[Collected data]
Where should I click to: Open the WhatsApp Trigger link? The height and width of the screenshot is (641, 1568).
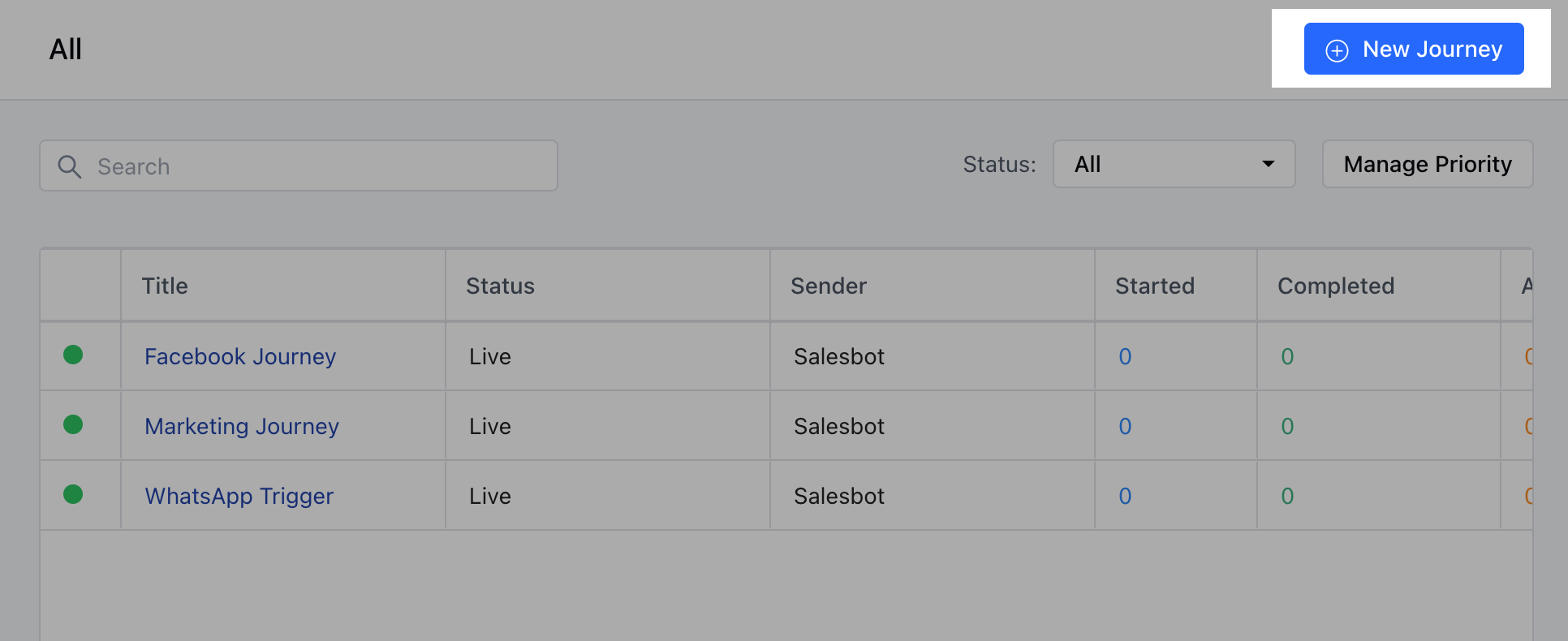point(239,496)
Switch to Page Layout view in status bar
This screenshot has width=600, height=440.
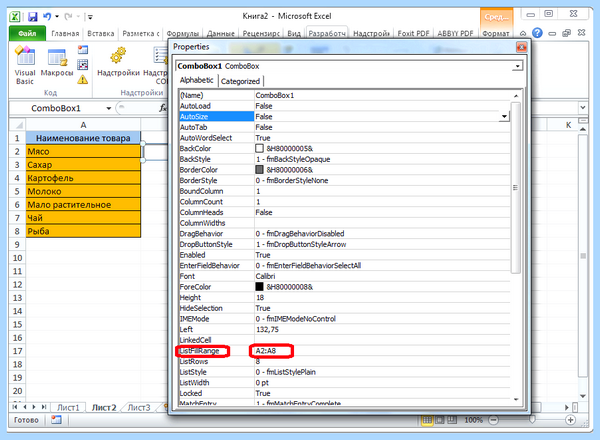(x=440, y=420)
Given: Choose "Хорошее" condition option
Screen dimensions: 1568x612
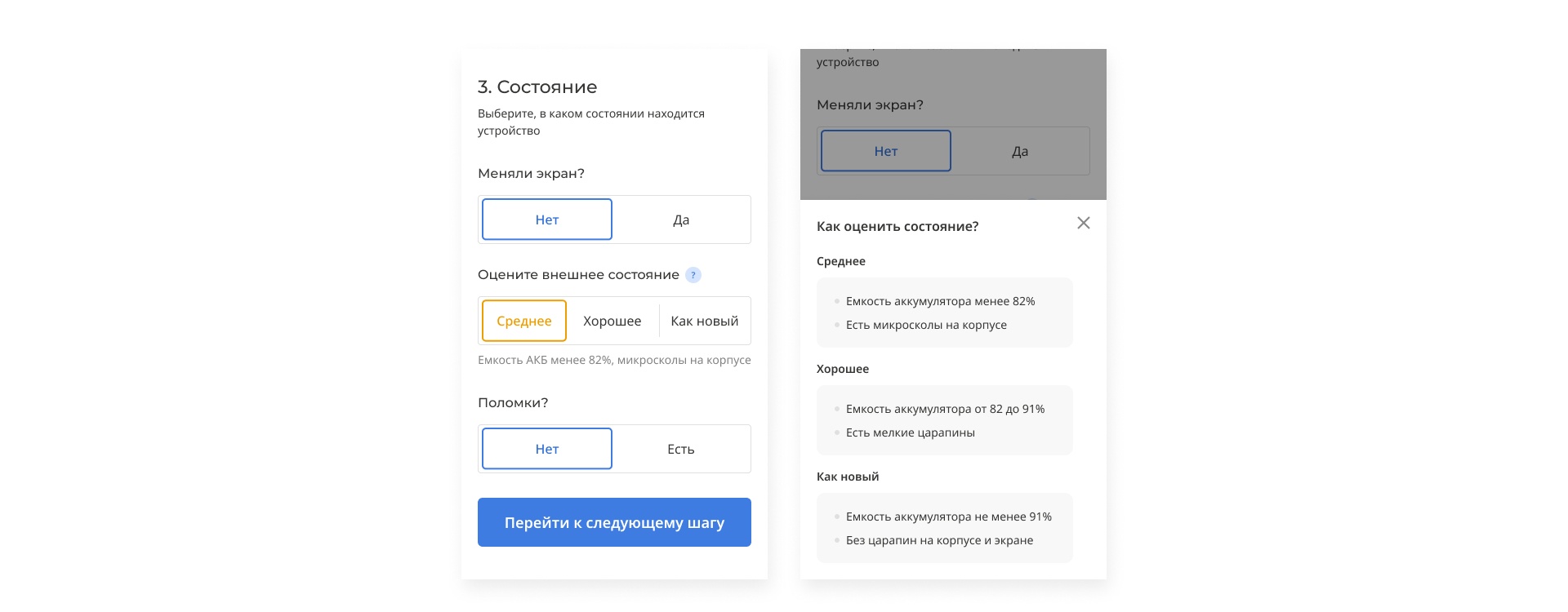Looking at the screenshot, I should coord(612,321).
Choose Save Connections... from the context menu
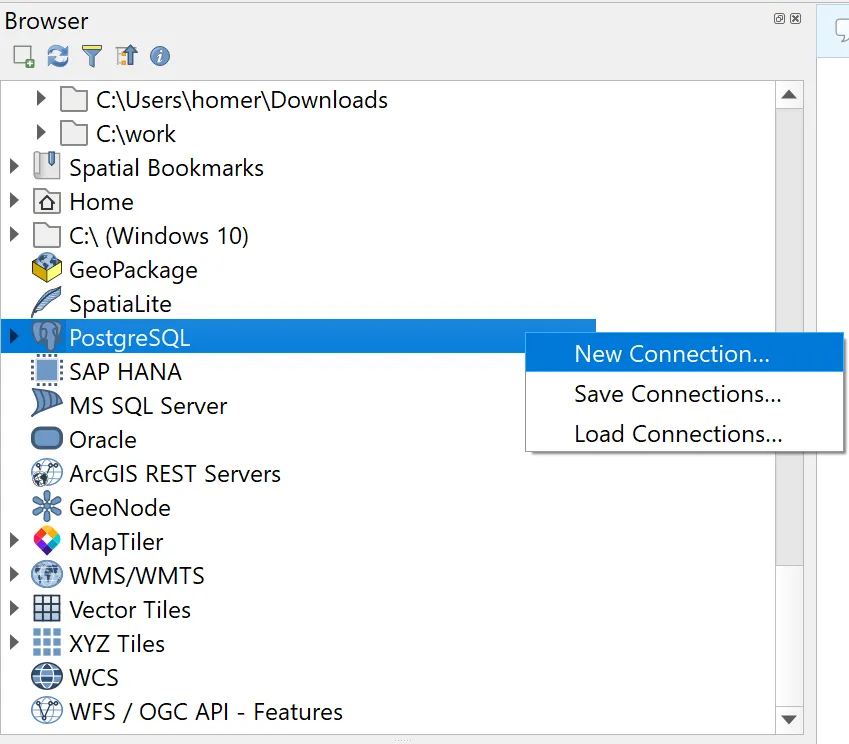 click(677, 394)
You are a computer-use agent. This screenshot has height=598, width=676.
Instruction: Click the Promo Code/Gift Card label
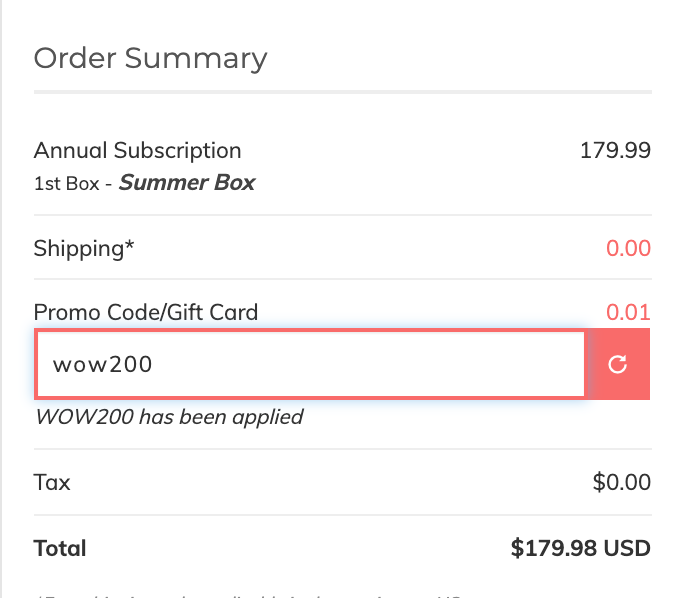pyautogui.click(x=146, y=312)
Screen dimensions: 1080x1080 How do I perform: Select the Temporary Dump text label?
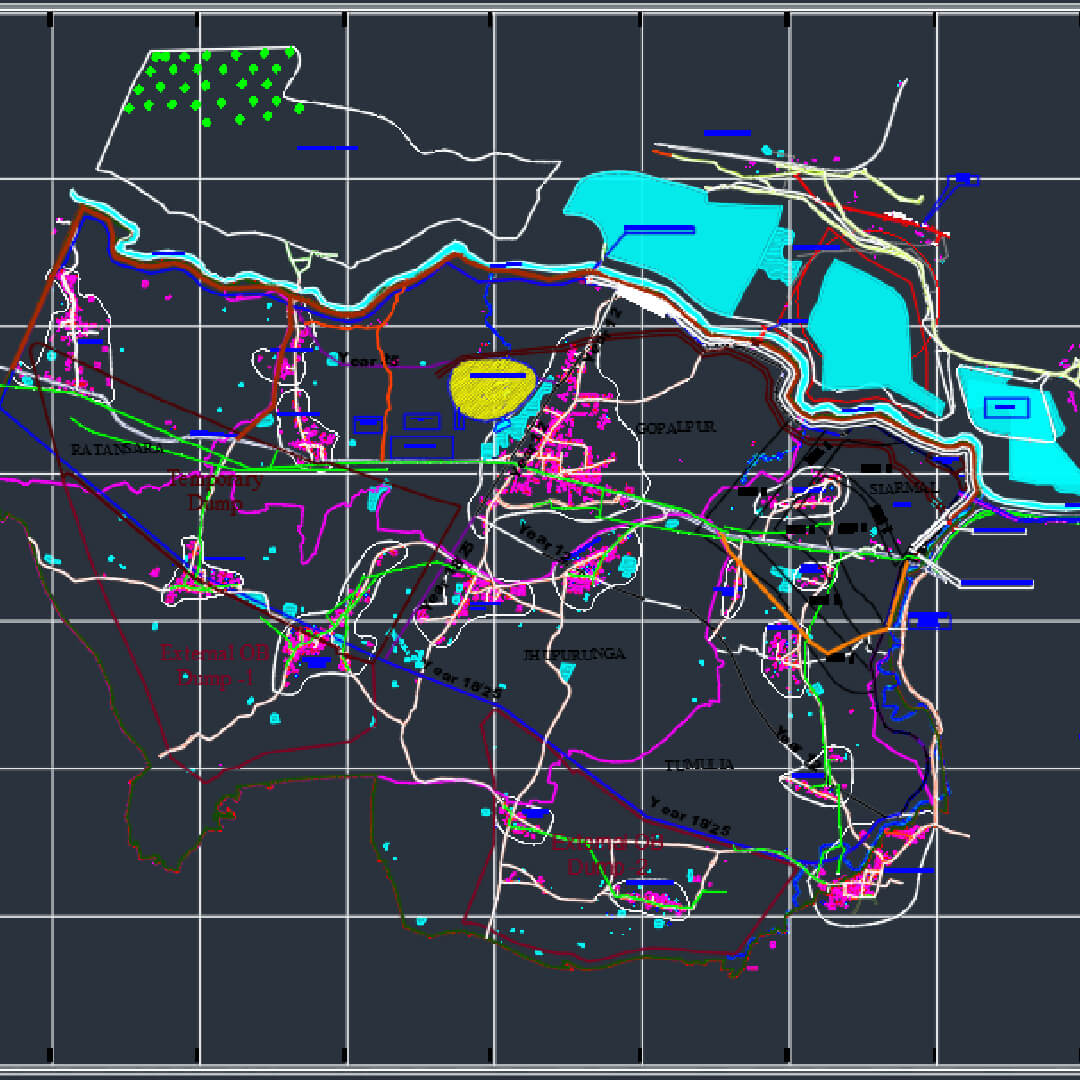click(216, 491)
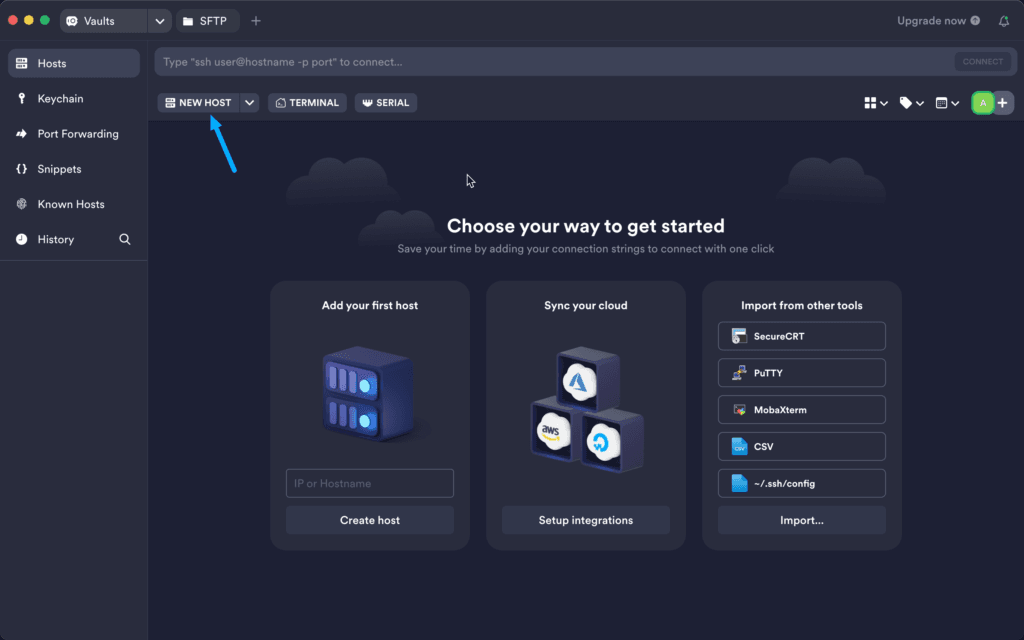Screen dimensions: 1024x640
Task: Switch to the SFTP tab
Action: tap(208, 21)
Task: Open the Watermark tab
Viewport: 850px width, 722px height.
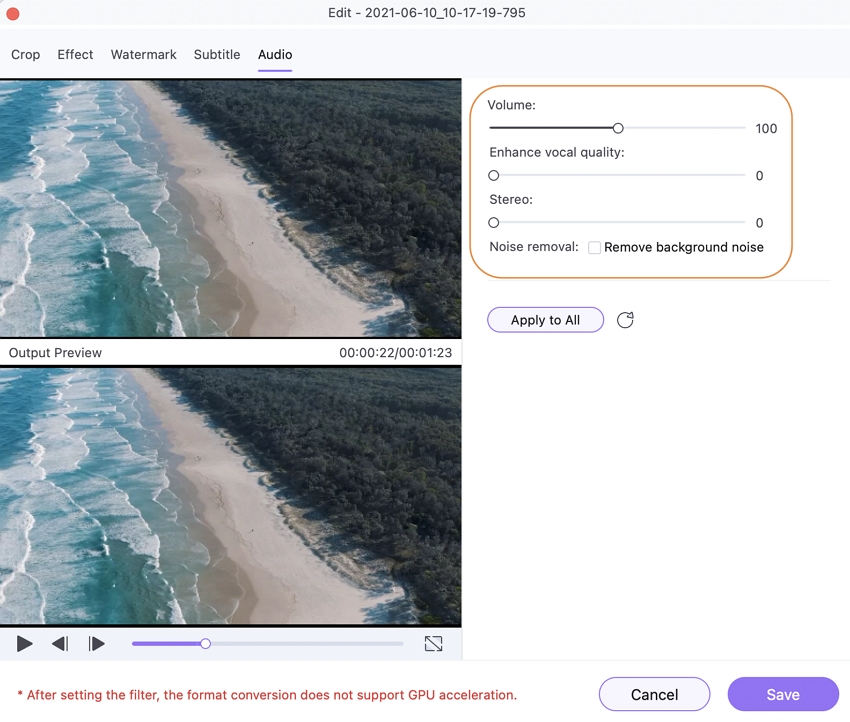Action: (144, 55)
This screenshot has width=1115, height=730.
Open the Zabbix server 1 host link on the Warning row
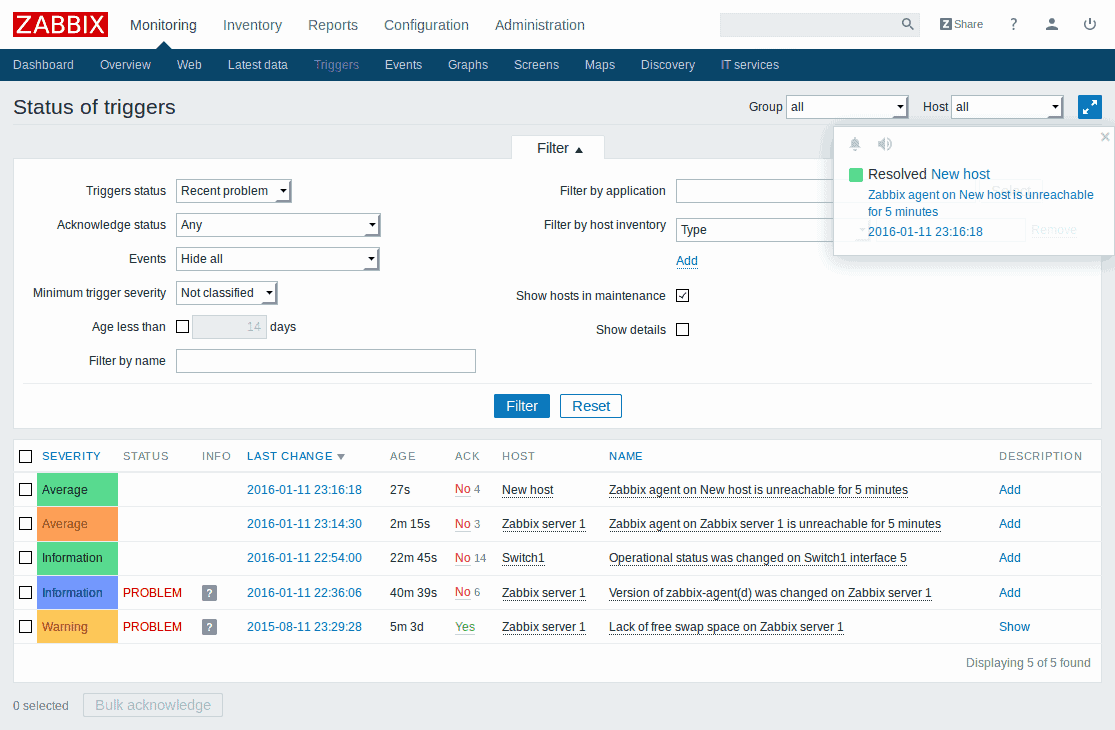click(543, 627)
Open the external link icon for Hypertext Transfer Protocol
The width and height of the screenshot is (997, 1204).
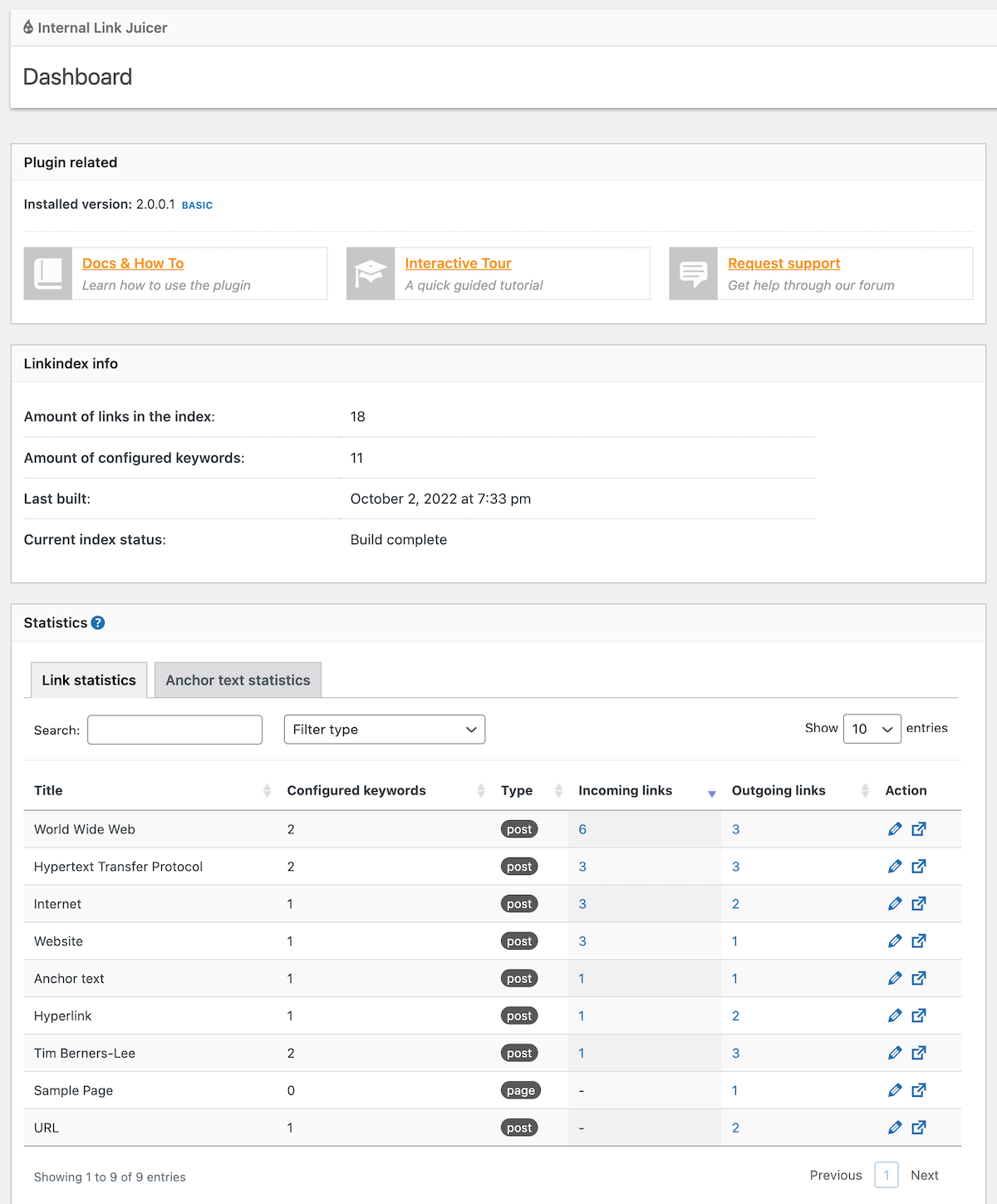coord(919,867)

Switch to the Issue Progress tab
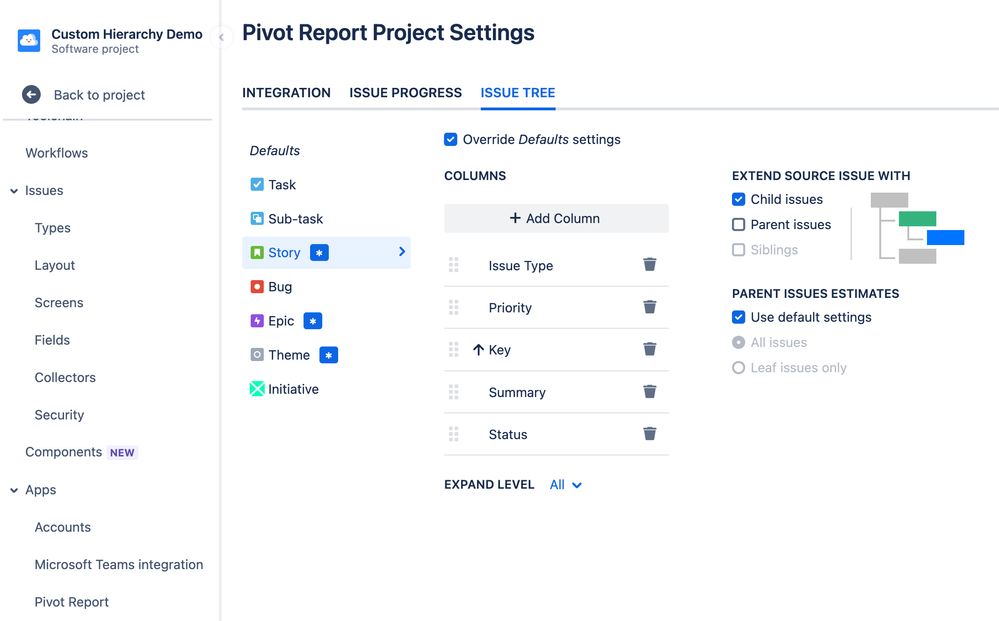click(x=405, y=93)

→ **TASK DETAILS**: Your answer must be an exact transcription of the records above, minus the pictures.

→ **YOUR RESPONSE**:
Where should I click to: Open the WhatsApp Trigger link? The height and width of the screenshot is (641, 1568).
point(239,496)
Switch to Page Layout view in status bar
This screenshot has width=600, height=440.
(x=440, y=420)
Given: Choose "Хорошее" condition option
Screen dimensions: 1568x612
Looking at the screenshot, I should coord(612,321).
Choose Save Connections... from the context menu
 click(677, 394)
You are a computer-use agent. This screenshot has height=598, width=676.
Instruction: Click the Promo Code/Gift Card label
pyautogui.click(x=146, y=312)
Screen dimensions: 1080x1080 How do I perform: Select the Temporary Dump text label?
click(216, 491)
Screen dimensions: 1024x640
Task: Switch to the SFTP tab
Action: tap(208, 21)
Task: Open the Watermark tab
Viewport: 850px width, 722px height.
Action: (144, 55)
This screenshot has width=1115, height=730.
Open the Zabbix server 1 host link on the Warning row
click(543, 627)
Open the external link icon for Hypertext Transfer Protocol
The width and height of the screenshot is (997, 1204).
coord(919,867)

Switch to the Issue Progress tab
click(x=405, y=93)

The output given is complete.